O design do chip é fundamental: Ele deve permitir a manutenção de microambientes complexos, equilibrando a necessidade de controle preciso e a miniaturização da complexidade do sistema.
Os materiais usados na fabricação de OoCs são selecionados com base em suas propriedades funcionais e biocompatibilidade. O PDMS (polidimetilsiloxano) é amplamente utilizado por ser transparente, flexível e capaz de replicar microestruturas complexas por meio de processos como litografia suave.
No entanto, ele apresenta desvantagens, como a absorção de pequenas moléculas, que podem comprometer experimentos de análise metabólica de fármacos. Alternativas incluem termoplásticos, que são mais apropriados para produção em massa, e vidro, que é quimicamente inerte, embora mais caro e complexo de fabricar.
A bioimpressão 3D tem se mostrado uma ferramenta interessante na produção de OoCs complexos. Isto porque, esta tecnologia permite a criação de estruturas tridimensionais precisas que podem incorporar células e biomateriais, promovendo a criação de tecidos funcionalmente relevantes.
A integração de sensores microeletrônicos nos chips também permite a monitorização em tempo real das condições experimentais e estudos com adição de machine learning são de extrema relevância para mineração de dados e entendimento dos mesmos.

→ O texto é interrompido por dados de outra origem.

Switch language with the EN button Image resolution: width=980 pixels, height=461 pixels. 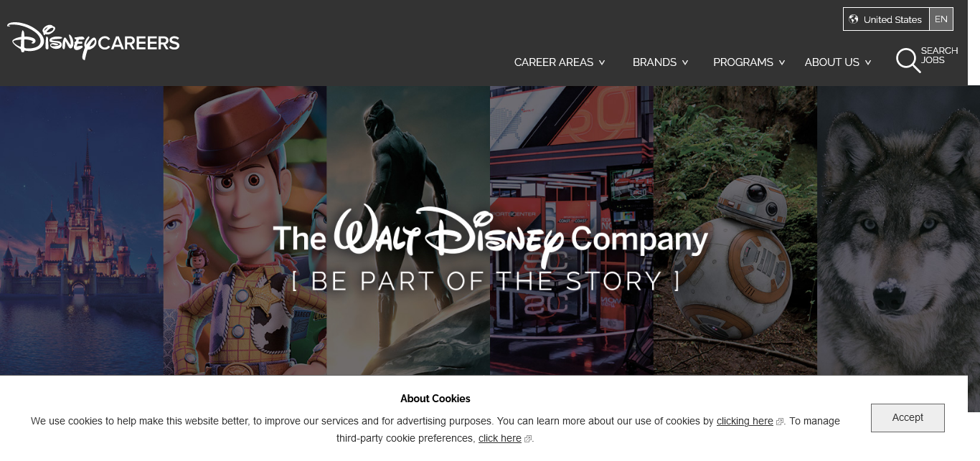[941, 19]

Tipos de Células Utilizadas
A seleção celular é crucial para o sucesso dos modelos de órgãos-em-chip. As opções incluem:
Células primárias: Derivadas diretamente de tecidos humanos, elas oferecem uma representação mais precisa da função tecidual in vivo, mas possuem limitações de expansão e podem perder rapidamente suas características específicas em ambientes de cultivo mal planejados.

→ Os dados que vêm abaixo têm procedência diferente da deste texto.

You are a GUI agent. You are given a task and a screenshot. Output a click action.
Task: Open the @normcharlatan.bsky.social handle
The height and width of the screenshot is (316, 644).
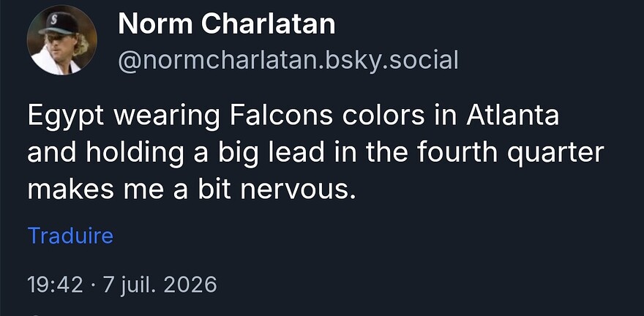click(x=288, y=61)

Células imortalizadas: São mais fáceis de cultivar e manipular, mas geralmente podem apresentar funções fisiológicas menos representativas;
Células-tronco pluripotentes induzidas (iPSCs): Podem ser diferenciadas em uma ampla variedade de tipos celulares específicos do paciente, oferecendo um grande potencial para estudos de medicina personalizada e modelagem de doenças. A desvantagem consiste na dificuldade de estabilização das linhagens e manutenção das características fenotípicas e genotípicas.
A escolha das células depende do objetivo experimental, sendo que cada tipo celular oferece um equilíbrio diferente entre funcionalidade, estabilidade e viabilidade a longo prazo.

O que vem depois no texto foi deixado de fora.